Reproduce the data word for word, starting at the line containing "Image resolution: width=1200" and ending at the line containing "center [408, 203].", with both of those lines included.

Information supplied –
——————

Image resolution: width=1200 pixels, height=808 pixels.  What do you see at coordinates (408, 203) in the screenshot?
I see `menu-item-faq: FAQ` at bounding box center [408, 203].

——————

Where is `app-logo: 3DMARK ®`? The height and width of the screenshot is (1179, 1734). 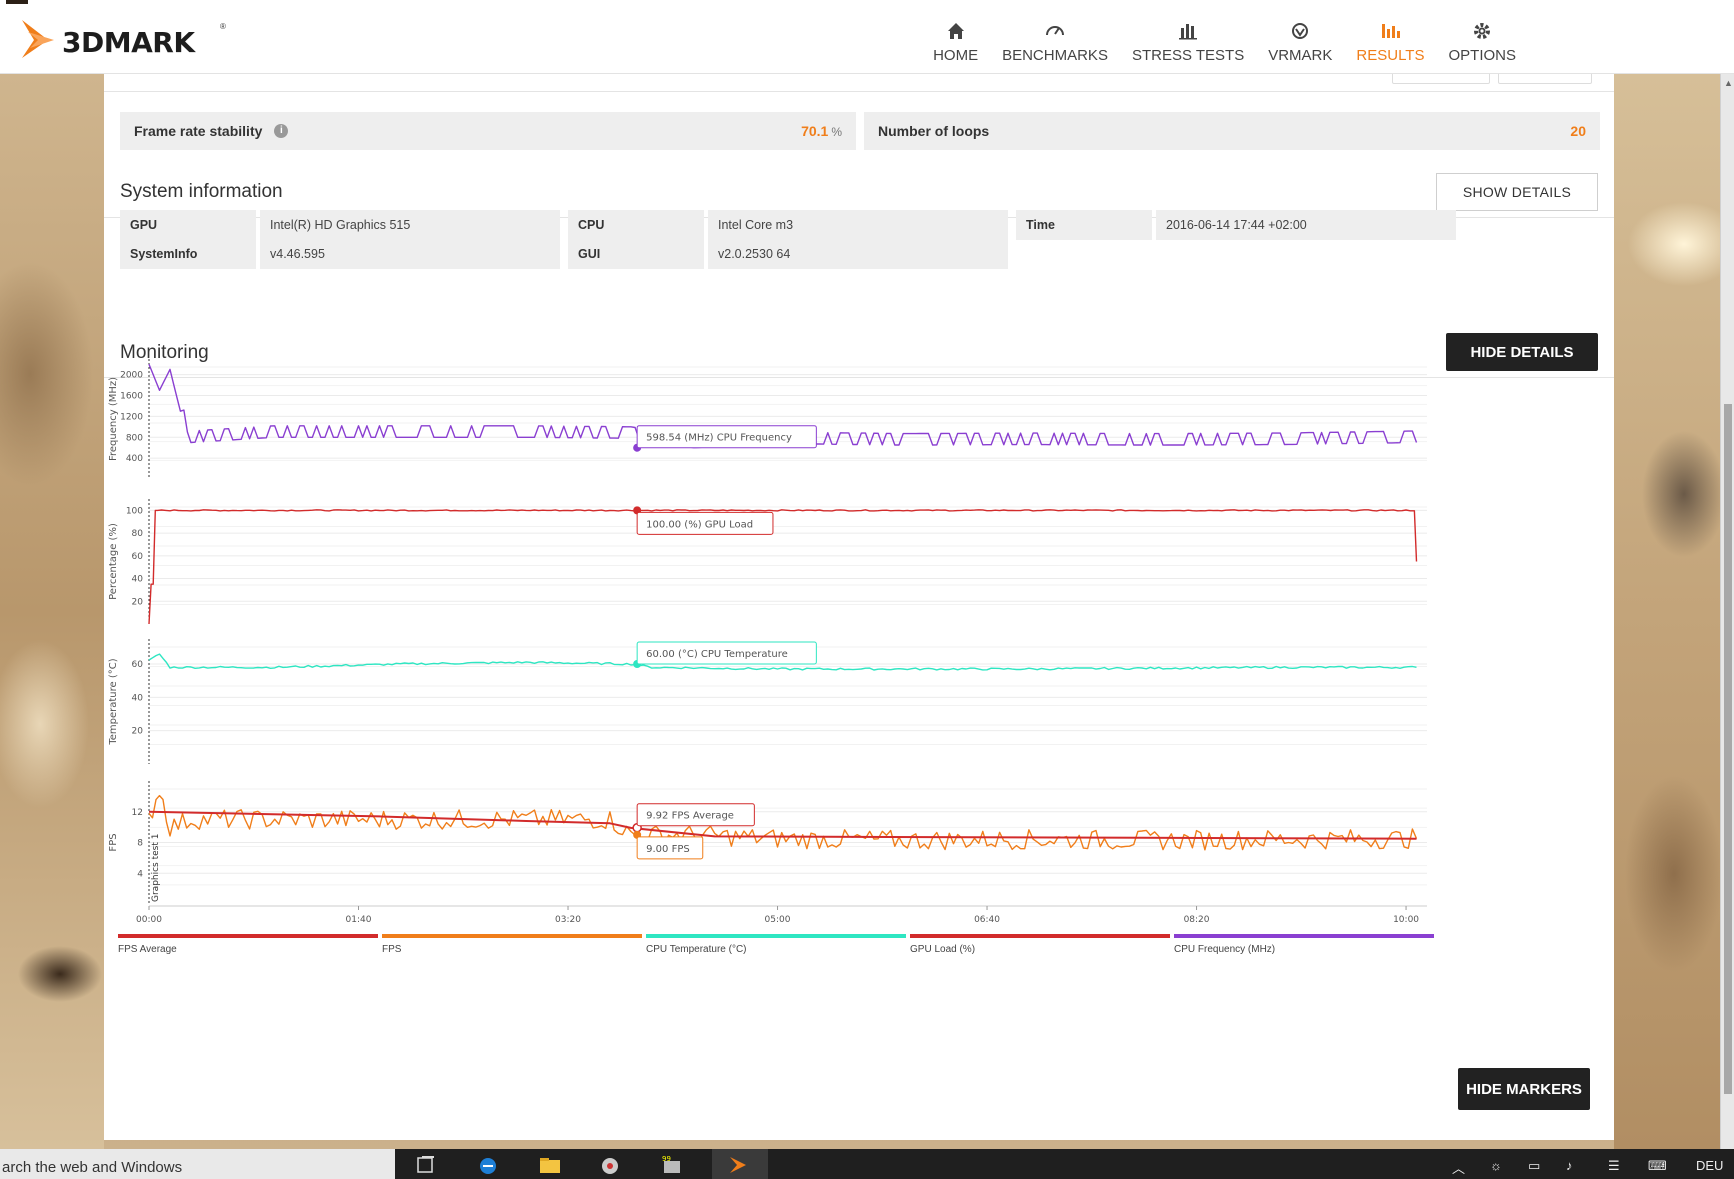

——————

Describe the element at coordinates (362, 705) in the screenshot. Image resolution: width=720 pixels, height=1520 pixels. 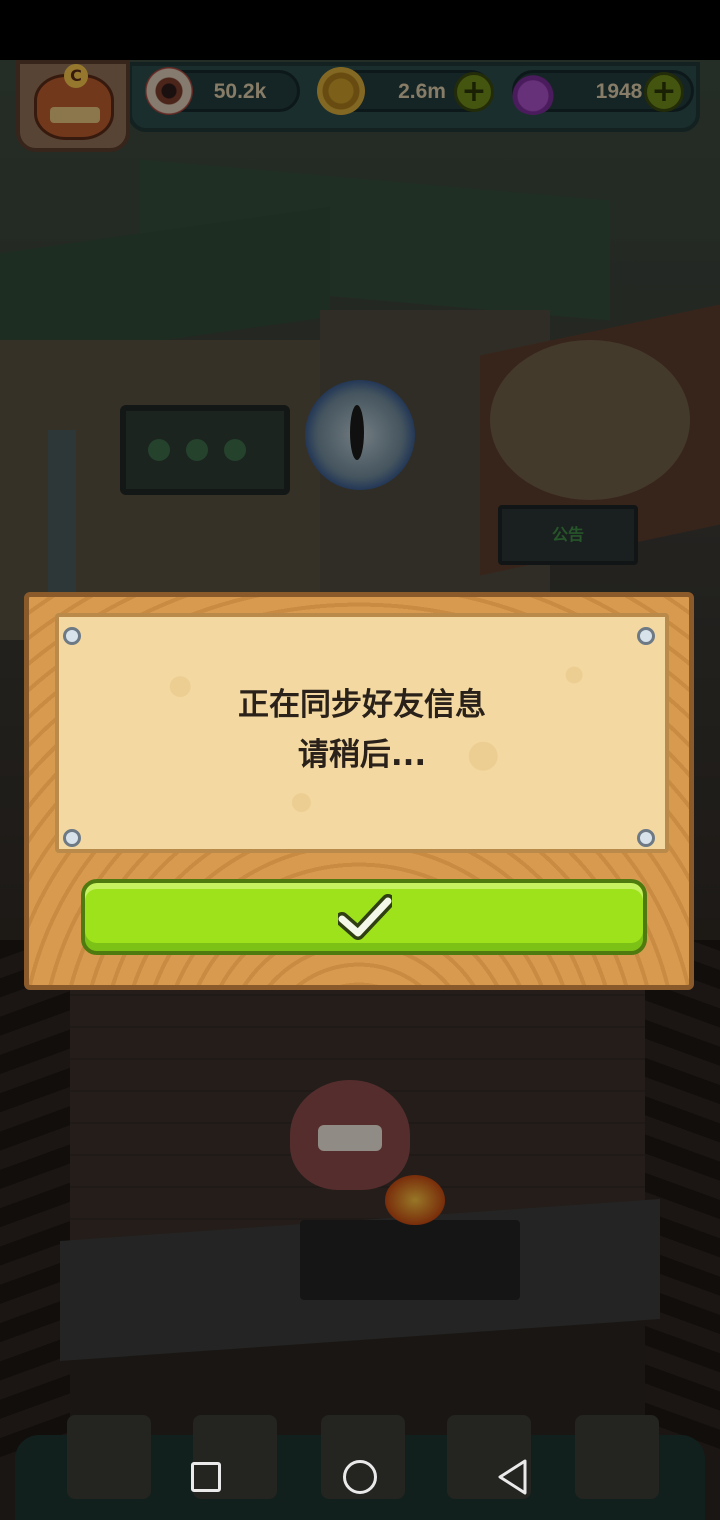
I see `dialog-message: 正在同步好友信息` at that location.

——————

Exercise output –
Image resolution: width=1200 pixels, height=808 pixels.  What do you see at coordinates (408, 203) in the screenshot?
I see `menu-item-faq: FAQ` at bounding box center [408, 203].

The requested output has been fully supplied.